До конца жизни Николай и Александра праздновали не только день венчания, но и день помолвки. Мы знаем об этом из письма Императрицы мужу, написанного во время Первой мировой: «В первый раз за 21 год мы проводим этот день не вместе, но как живо я всё вспоминаю! Мой дорогой мальчик, какое счастье и какую любовь ты дал мне за все эти годы… А знаешь, я сохранила то "платье принцессы", в котором я была в то утро, и я надену твою любимую брошку».
Хотя началось их супружество с несчастья: не стало Императора Александра III Миротворца. Юная невеста и её будущий муж отправились в длинное путешествие – сопровождать гроб из Крыма в Петербург. «Так я въехала в Россию, – вспоминала Александра Фёдоровна. – Государь был слишком поглощён событиями, чтобы уделить мне много времени, и я холодела от робости, одиночества и непривычной обстановки. Свадьба наша была как бы продолжением этих панихид – только меня одели в белое платье».
Кстати, отчество Фёдоровна не имело никакого отношения к имени отца новобрачной герцога Людвига. Дело тут в старинной русской традиции: цариц из рода Романовых как бы удочерял святой мученик Феодор Стратилат, а Феодоровская икона Божией Матери была главной семейной святыней этой семьи.
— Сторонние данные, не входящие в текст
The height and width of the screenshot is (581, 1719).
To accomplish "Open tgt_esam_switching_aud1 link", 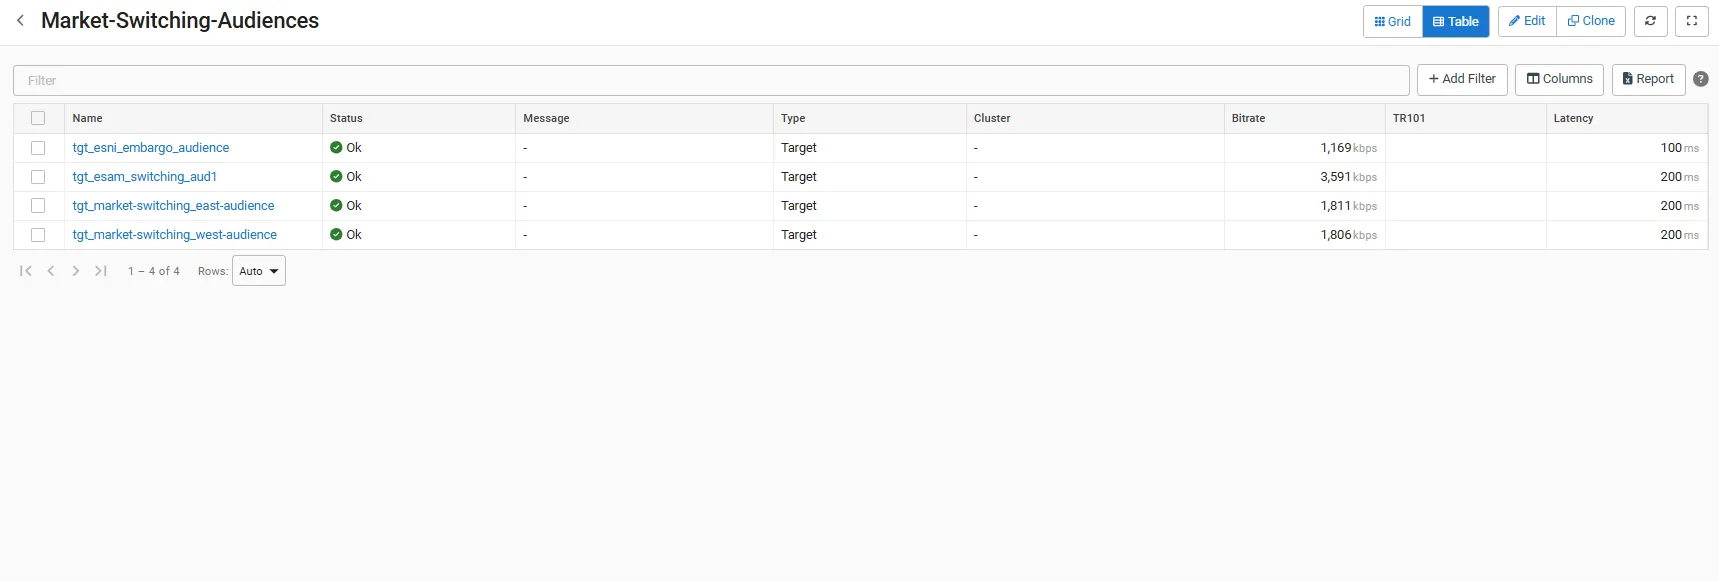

Анна Вырубова вспоминала забавную историю: «Возвращаясь с докладов от юной Государыни, мой отец делился с нами своими впечатлениями. Так, он рассказывал, что на первом докладе он уронил бумаги со стола и что Государыня, быстро нагнувшись, подала их сильно смутившемуся отцу. Необычайная застенчивость Императрицы его поражала. "Но, – говорил он, – ум у неё мужской – une tete d'homme". Прежде же всего она была матерью: держа на руках шестимесячную великую княжну Ольгу Николаевну, Государыня обсуждала с моим отцом серьёзные вопросы своего нового учреждения; одной рукой качая колыбель с новорождённой великой княжной Татьяной Николаевной, она другой рукой подписывала деловые бумаги. Однажды, во время одного из докладов, в соседней комнате раздался необыкновенный свист.
– Какая это птица? – спрашивает отец.
– Это Государь зовёт меня, – ответила, сильно покраснев, Государыня и убежала, быстро простившись с отцом.
Впоследствии как часто я слыхала этот свист, когда Государь звал Императрицу, детей или меня; сколько было в нём обаяния, как и во всём существе Государя».